━━━━━ Data to use
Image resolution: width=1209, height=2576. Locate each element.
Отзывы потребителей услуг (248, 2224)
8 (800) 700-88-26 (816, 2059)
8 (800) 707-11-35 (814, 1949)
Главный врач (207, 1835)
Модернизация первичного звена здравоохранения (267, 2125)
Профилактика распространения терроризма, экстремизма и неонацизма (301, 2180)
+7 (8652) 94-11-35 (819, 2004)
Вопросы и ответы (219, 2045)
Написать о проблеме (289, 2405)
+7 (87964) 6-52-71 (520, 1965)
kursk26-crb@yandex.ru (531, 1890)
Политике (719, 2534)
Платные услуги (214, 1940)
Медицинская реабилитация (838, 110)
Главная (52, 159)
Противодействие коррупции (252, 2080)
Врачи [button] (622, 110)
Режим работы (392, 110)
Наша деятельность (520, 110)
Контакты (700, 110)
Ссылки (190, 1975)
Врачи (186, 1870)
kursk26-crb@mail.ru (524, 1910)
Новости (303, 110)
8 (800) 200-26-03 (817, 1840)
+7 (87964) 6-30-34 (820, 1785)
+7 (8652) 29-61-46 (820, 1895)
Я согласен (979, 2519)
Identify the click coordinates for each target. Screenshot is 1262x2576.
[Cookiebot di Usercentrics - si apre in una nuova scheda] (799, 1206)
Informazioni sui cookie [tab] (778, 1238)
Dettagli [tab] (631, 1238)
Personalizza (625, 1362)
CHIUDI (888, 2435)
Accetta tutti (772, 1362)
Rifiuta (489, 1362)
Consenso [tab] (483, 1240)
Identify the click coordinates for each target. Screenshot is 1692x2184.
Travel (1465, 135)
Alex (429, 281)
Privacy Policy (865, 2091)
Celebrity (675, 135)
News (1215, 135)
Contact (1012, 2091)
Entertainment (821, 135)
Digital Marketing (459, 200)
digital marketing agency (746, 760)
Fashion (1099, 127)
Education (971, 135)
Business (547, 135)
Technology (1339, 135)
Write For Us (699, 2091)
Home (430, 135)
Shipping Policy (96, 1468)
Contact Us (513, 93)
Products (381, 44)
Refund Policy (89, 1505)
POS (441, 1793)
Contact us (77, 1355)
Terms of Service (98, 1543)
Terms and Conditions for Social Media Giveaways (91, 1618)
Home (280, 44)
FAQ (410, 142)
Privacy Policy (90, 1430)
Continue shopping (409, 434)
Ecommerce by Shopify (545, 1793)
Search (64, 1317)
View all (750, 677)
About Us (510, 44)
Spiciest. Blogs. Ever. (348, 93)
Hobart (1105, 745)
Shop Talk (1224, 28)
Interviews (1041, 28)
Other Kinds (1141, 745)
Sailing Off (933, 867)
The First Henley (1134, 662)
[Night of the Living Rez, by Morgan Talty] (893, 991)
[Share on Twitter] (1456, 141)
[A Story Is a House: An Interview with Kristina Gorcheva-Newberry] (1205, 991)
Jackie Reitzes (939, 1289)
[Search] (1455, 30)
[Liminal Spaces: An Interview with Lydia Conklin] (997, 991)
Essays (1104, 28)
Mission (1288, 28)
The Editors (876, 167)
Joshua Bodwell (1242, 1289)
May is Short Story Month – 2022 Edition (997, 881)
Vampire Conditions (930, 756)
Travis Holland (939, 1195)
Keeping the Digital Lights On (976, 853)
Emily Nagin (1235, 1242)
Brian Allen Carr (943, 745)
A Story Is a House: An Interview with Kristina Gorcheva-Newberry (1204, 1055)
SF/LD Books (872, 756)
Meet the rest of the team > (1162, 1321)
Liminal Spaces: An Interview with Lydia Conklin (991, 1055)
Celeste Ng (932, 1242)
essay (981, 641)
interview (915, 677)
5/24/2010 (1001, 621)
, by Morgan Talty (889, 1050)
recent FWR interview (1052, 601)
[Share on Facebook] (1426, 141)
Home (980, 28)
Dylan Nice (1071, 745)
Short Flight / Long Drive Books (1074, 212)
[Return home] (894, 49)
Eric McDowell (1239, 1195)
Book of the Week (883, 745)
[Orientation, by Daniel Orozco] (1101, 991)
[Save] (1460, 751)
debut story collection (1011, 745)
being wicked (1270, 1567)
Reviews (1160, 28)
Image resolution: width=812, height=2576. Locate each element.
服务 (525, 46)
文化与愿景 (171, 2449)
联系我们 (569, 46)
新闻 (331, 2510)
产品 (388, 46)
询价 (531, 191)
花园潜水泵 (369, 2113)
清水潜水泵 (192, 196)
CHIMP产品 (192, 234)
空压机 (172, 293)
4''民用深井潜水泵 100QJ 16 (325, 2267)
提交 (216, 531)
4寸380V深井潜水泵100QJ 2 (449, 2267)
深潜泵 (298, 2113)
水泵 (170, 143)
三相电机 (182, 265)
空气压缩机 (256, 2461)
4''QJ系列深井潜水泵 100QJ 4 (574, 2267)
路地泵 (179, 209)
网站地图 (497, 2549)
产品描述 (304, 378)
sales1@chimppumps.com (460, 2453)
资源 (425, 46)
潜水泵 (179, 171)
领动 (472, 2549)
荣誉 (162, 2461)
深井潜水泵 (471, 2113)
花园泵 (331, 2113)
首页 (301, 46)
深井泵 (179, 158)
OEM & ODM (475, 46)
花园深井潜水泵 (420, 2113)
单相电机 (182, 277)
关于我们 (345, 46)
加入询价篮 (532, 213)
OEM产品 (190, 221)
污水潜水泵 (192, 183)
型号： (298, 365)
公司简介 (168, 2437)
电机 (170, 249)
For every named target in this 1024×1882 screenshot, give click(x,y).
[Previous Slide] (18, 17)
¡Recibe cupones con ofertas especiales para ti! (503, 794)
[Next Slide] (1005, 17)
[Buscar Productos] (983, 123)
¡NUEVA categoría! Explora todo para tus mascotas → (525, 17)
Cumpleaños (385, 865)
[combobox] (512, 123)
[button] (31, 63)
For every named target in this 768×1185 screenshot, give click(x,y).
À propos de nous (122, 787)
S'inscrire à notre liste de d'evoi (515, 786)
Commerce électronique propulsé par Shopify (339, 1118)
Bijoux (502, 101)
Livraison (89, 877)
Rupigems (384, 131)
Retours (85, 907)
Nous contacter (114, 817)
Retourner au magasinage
━━━━━━━━━━
- **Instructions to follow**: Take the lines from the one containing "[Previous Slide] (18, 17)" through the final line of the entries above, and set them down exactly, with nothing added.

- **Problem solution**:
[Previous Slide] (18, 17)
¡Recibe cupones con ofertas especiales para ti! (503, 794)
[Next Slide] (1005, 17)
[Buscar Productos] (983, 123)
¡NUEVA categoría! Explora todo para tus mascotas → (525, 17)
Cumpleaños (385, 865)
[combobox] (512, 123)
[button] (31, 63)
For every named target in this 768×1185 screenshot, give click(x,y).
À propos de nous (122, 787)
S'inscrire à notre liste de d'evoi (515, 786)
Commerce électronique propulsé par Shopify (339, 1118)
Bijoux (502, 101)
Livraison (89, 877)
Rupigems (384, 131)
Retours (85, 907)
Nous contacter (114, 817)
Retourner au magasinage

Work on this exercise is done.